→ **Task instructions**:
Your copy should contain exactly the lines from the one that holds "The image size" through the end of the material, reproduced as written, with no pictures.

%%

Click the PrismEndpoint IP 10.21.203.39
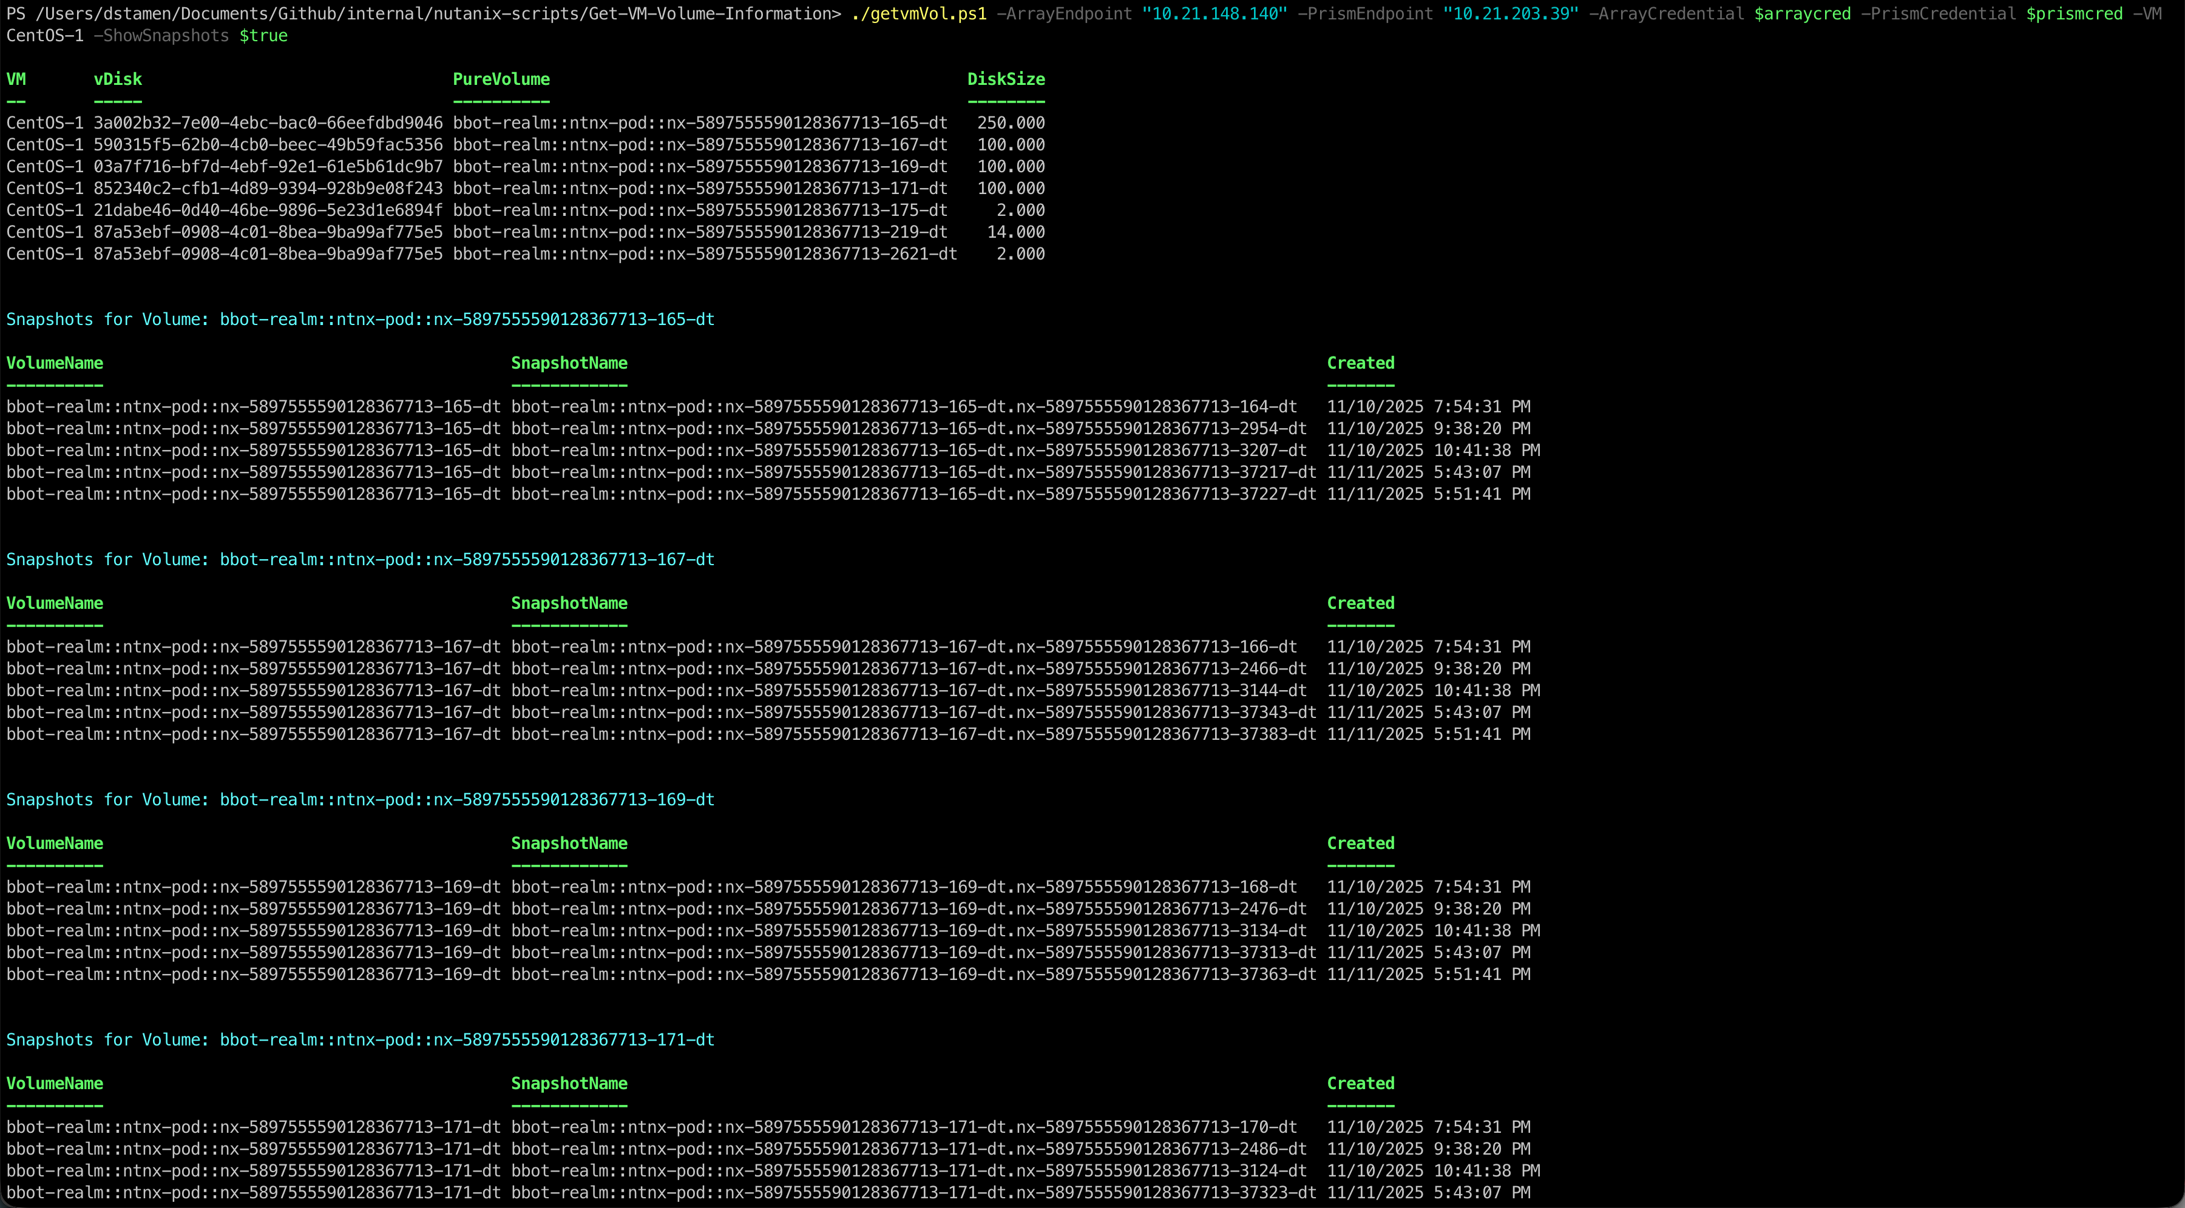This screenshot has width=2185, height=1208. tap(1511, 14)
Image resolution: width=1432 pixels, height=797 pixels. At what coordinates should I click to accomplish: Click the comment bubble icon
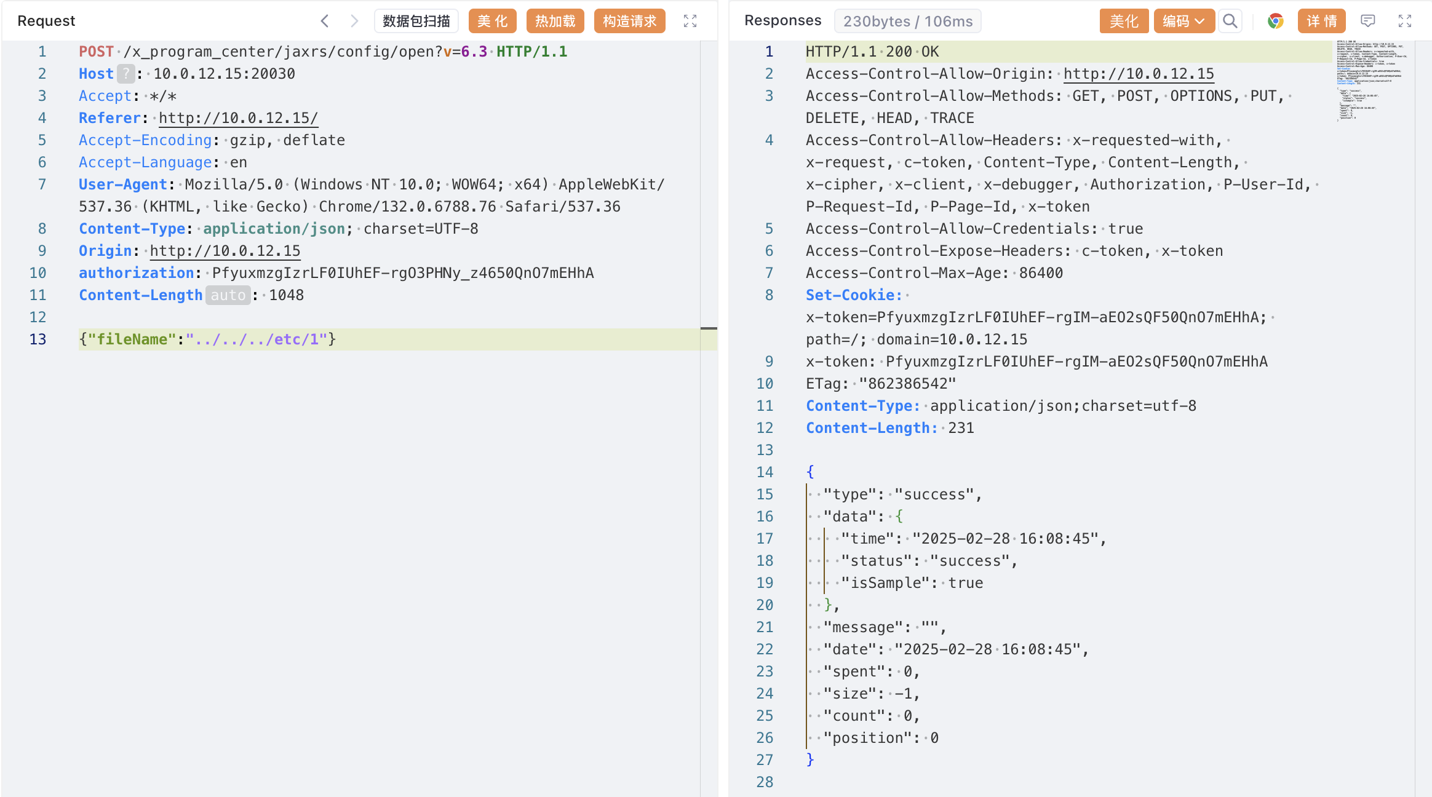click(x=1367, y=21)
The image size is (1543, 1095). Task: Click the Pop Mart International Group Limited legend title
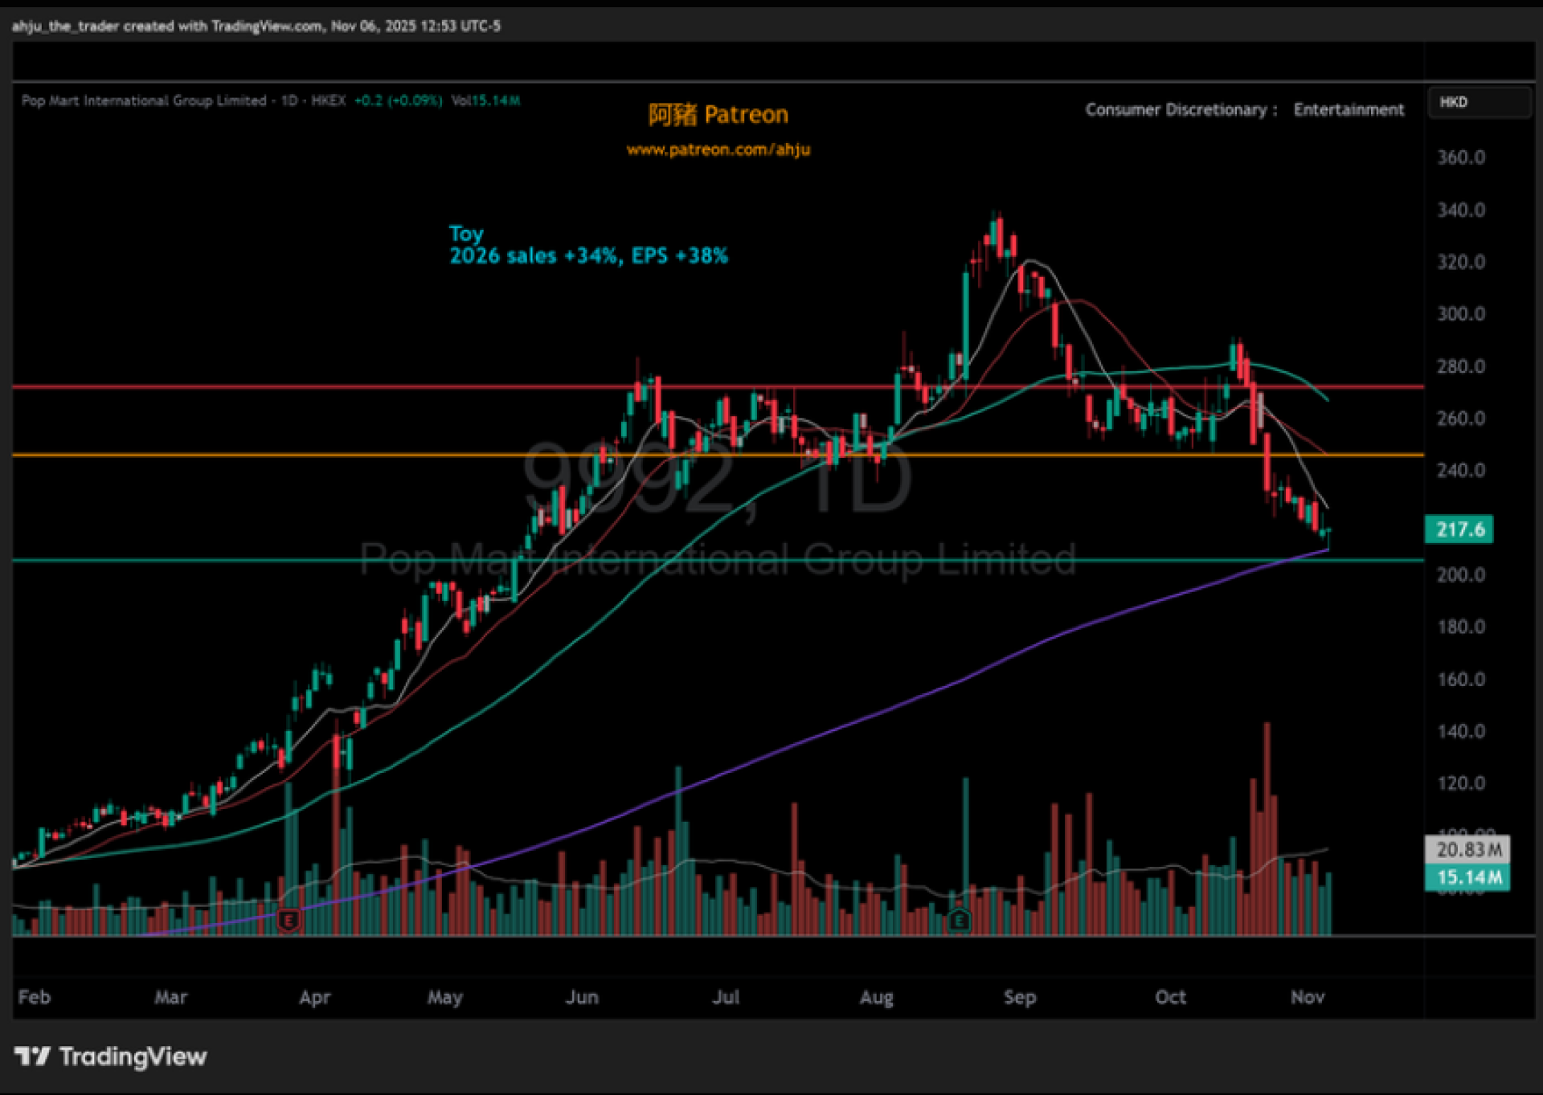(144, 100)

%%

→ **The completed task**:
The image size is (1543, 1095). Task: Click the Pop Mart International Group Limited legend title
(144, 100)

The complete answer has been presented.